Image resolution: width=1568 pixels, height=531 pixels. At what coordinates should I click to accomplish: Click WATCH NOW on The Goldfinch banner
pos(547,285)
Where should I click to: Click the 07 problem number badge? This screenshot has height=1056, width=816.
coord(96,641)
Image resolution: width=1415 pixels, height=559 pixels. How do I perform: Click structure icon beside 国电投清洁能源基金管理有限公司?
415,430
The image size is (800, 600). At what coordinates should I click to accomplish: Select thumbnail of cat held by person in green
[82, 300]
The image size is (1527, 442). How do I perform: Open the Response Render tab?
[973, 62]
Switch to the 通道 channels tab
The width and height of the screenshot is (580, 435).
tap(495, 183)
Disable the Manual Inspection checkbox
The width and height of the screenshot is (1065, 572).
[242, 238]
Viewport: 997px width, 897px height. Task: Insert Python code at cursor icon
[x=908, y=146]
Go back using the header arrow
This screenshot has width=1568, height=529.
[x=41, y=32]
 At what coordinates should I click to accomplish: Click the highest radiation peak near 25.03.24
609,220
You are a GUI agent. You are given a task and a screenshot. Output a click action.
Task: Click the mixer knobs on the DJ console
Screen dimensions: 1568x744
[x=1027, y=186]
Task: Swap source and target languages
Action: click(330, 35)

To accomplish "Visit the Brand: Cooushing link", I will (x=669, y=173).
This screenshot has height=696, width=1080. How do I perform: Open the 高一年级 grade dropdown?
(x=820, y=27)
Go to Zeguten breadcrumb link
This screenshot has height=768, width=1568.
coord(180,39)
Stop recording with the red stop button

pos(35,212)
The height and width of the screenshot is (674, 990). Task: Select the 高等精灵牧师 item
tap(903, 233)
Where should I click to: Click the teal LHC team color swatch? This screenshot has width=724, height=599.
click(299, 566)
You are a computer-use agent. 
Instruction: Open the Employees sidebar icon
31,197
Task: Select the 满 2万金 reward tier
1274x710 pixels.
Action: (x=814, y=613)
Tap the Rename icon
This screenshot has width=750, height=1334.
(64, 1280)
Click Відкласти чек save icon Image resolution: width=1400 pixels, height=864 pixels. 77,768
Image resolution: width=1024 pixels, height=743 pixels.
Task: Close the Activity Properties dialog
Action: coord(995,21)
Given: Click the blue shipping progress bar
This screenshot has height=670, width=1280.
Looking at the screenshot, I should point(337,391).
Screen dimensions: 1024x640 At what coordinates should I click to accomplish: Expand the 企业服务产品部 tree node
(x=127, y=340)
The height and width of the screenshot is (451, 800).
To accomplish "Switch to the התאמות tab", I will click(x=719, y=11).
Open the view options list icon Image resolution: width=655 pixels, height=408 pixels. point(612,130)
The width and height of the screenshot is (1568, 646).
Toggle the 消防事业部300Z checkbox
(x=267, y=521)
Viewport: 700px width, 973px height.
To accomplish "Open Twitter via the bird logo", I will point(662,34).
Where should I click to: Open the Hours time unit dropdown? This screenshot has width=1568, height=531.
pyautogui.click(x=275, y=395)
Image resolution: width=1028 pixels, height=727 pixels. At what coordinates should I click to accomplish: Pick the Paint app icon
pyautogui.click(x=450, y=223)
-*-
# HOW TO COMPLETE THIS TASK:
Pull every line containing "agent" from the material above.

# ANSWER SPACE:
You are a GUI agent. You are given a task and a screenshot. Output a click action.
You are a computer-use agent. 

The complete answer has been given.